Sejak meninggalkan paviliun, tidak ada dari seorangpun yang berbicara. Saat ini, Gaara, Jeremy, Haikal dan Nana berada di rooftop rumah yang dihias menyerupai taman.
Pikiran mereka masih sama-sama berkecamuk. Mereka bingung, mereka resah, mereka takut. Bingung, harus mengiyakan permintaan orang tua mereka tadi atau harus menolaknya. Resah dengan keputusan yang akan mereka ambil nanti. Takut jika mereka menerima, mereka tidak bisa memenuhi ekspektasi dari orang tua mereka.
Mereka masih muda, bahkan tidak pernah terpikir bagi mereka untuk menjalin sebuah hubungan. Mereka tidak pernah berpacaran sekalipun, mereka juga tidak pernah mencintai gadis manapun. Lalu, membina sebuah rumah tangga? Itu ada hal mustahil bagi mereka.
Yang mereka ketahui sampai saat ini adalah, pernikahan itu harus dilandaskan dengan perasaan cinta. Sebab, jika dalam suatu pernikahan tidak terdapat cinta, pernikahan tersebut tidak akan bertahan lama. Mereka berempat itu ingin menikah sekali seumur hidup, bahagia sampai tua.
"Ternyata kalian disini."
Fokus mereka teralihkan saat mendengar suara Kiera berserta dengan Clarissa, Rina dan Nita dari arah pintu.
"Kenapa di sini? Dingin, tau." Kiera mendudukkan dirinya di dekat Gaara, di ikuti oleh yang lainnya yang duduk dekat putra mereka masing-masing.
"Mau nenangin pikiran." Gaara menjawab seadanya, matanya masih fokus menerawang langit malam yang saat ini cukup cerah dengan banyak bintang.

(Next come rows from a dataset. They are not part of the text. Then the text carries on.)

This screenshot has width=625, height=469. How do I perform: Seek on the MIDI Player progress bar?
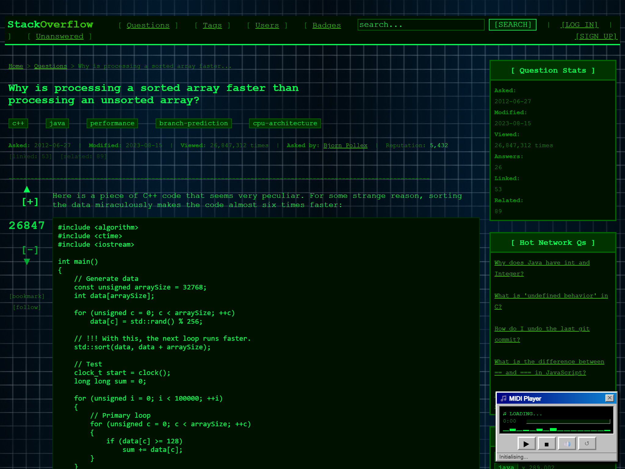(x=568, y=421)
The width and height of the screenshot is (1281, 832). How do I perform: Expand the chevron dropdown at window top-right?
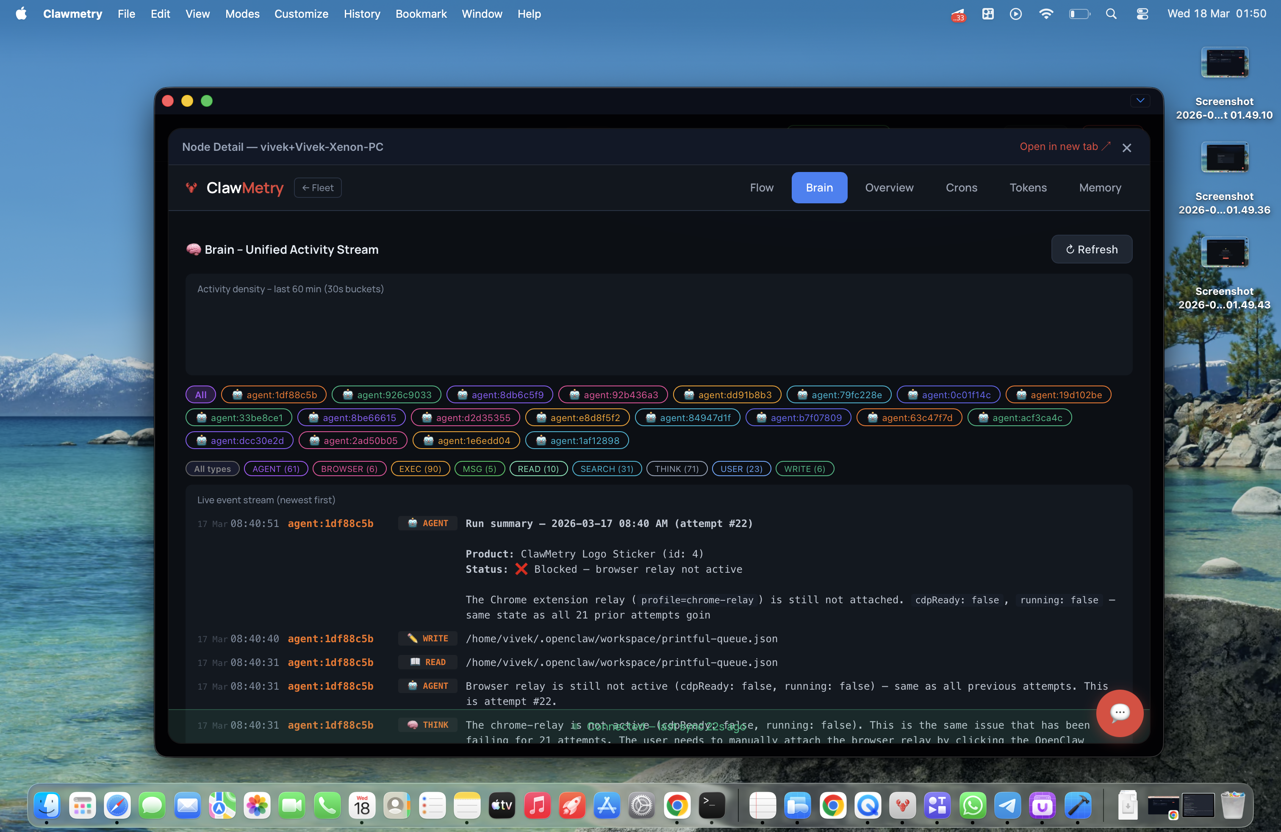click(x=1140, y=101)
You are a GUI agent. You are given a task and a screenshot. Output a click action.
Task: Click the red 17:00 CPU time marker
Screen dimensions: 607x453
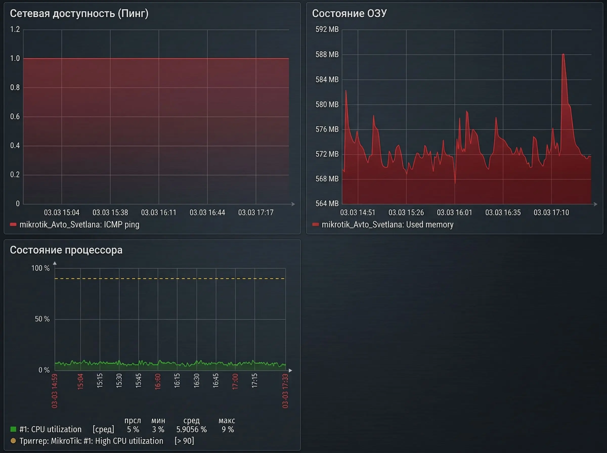point(235,381)
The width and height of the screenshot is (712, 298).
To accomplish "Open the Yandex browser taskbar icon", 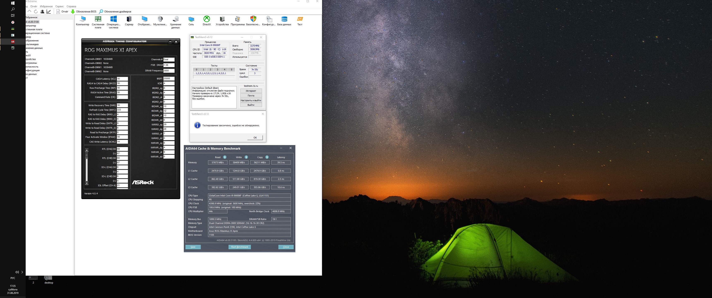I will [13, 22].
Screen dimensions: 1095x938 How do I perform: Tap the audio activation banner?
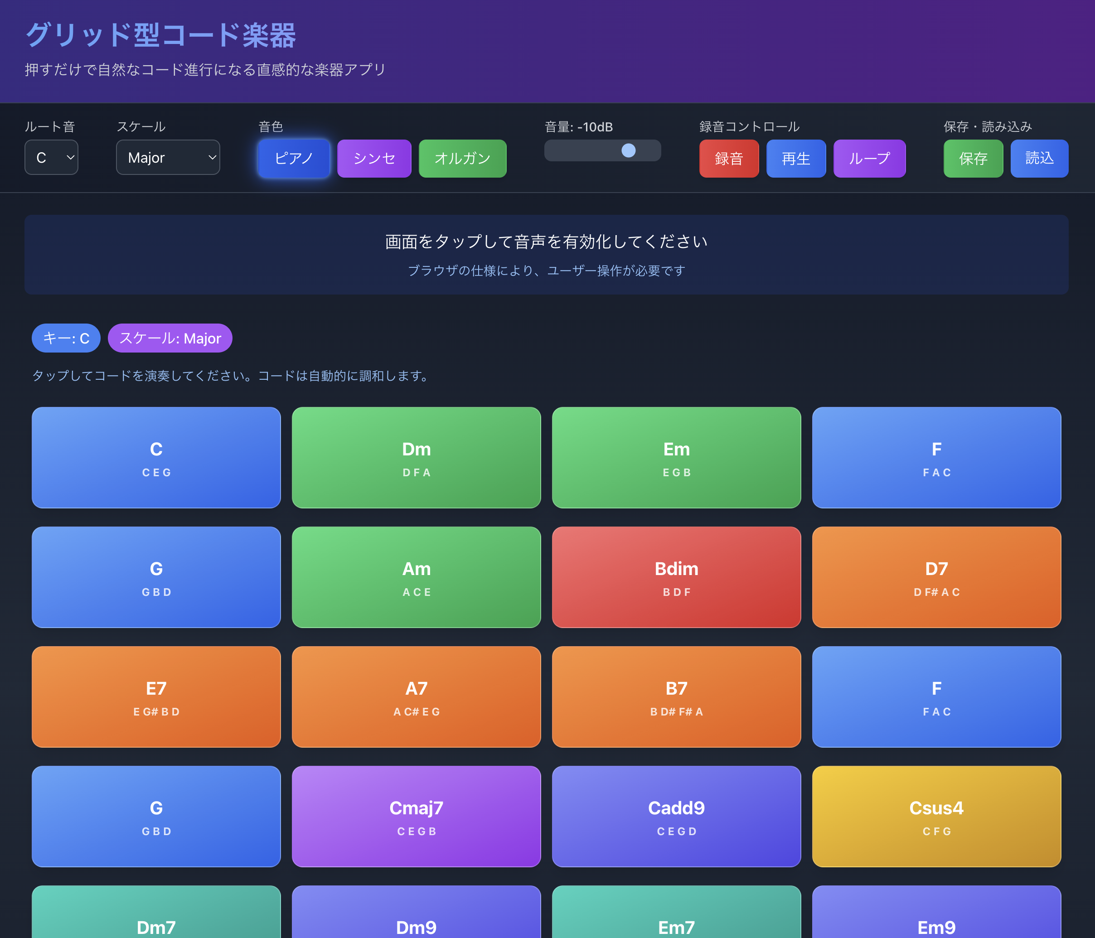(546, 254)
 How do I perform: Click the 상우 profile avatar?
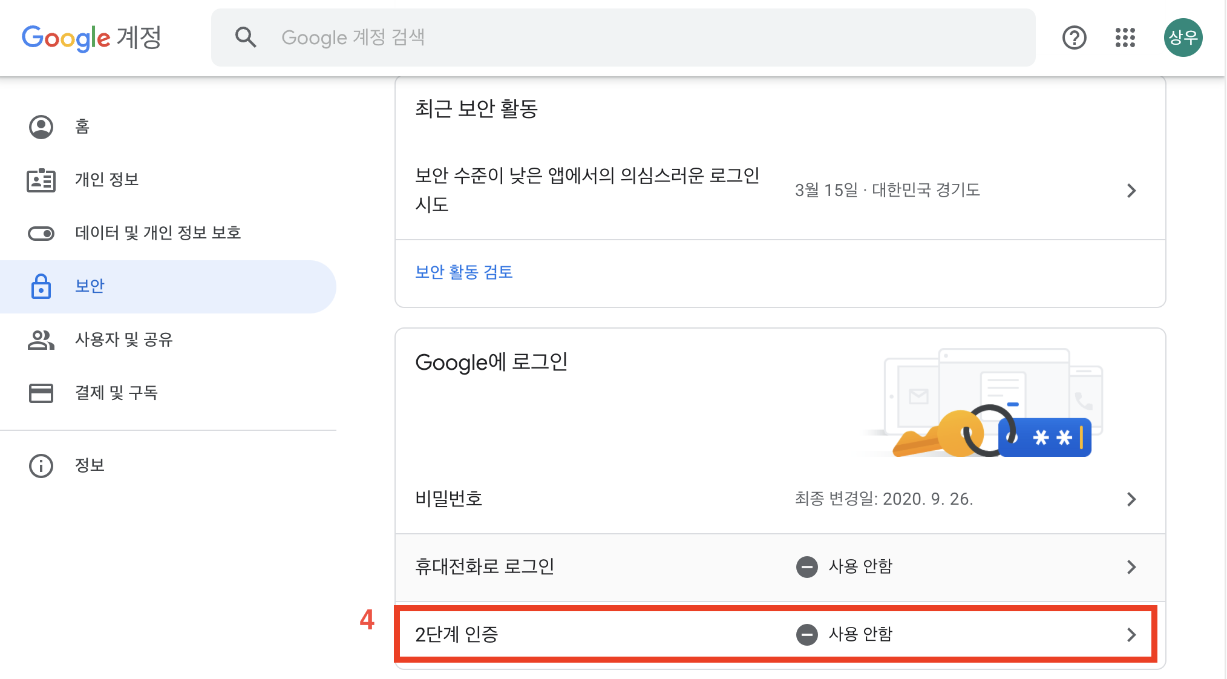(x=1183, y=38)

Para ibu tersenyum mendengar jawaban Gaara. Mereka mengerti, sangat mengerti akan perasaan apa yang tengah putra-putra mereka rasakan. Insting seorang ibu terhadap anak itu kuat.
"Boboan, sini." Clarissa menepuk-nepuk pahanya, mengisyaratkan Nana untuk tidur di sana. Nana menurut. Hingga saat ini, posisi inilah yang paling membuat Nana nyaman jika sedang bersama dengan Clarissa.
Mengikuti Nana, kini Gaara, Jeremy dan Haikal juga sudah tidur di paha ibu mereka masing-masing. Memejamkan mata seraya merasakan usapan lembut di kepala mereka.
"Kami mau cerita. Dengerin, ya?" Nita membuka suara, sedangkan Jeremy yang tidur di pahanya tidak bereaksi apa-apa.
"Di mulai dari Bunda, ya?" Kiera memulai, dia menatap Gaara yang memejamkan mata walau tidak tertidur.
"Nama anak asuh ayah sama bunda itu Darra, mirip sama nama Gaara, kan?" Gaara tidak bereaksi. "Pertama kali liat Darra itu pas masih keciiiil banget, kira-kira pas masih 1 tahunan, sama kayak usia Gaara waktu itu."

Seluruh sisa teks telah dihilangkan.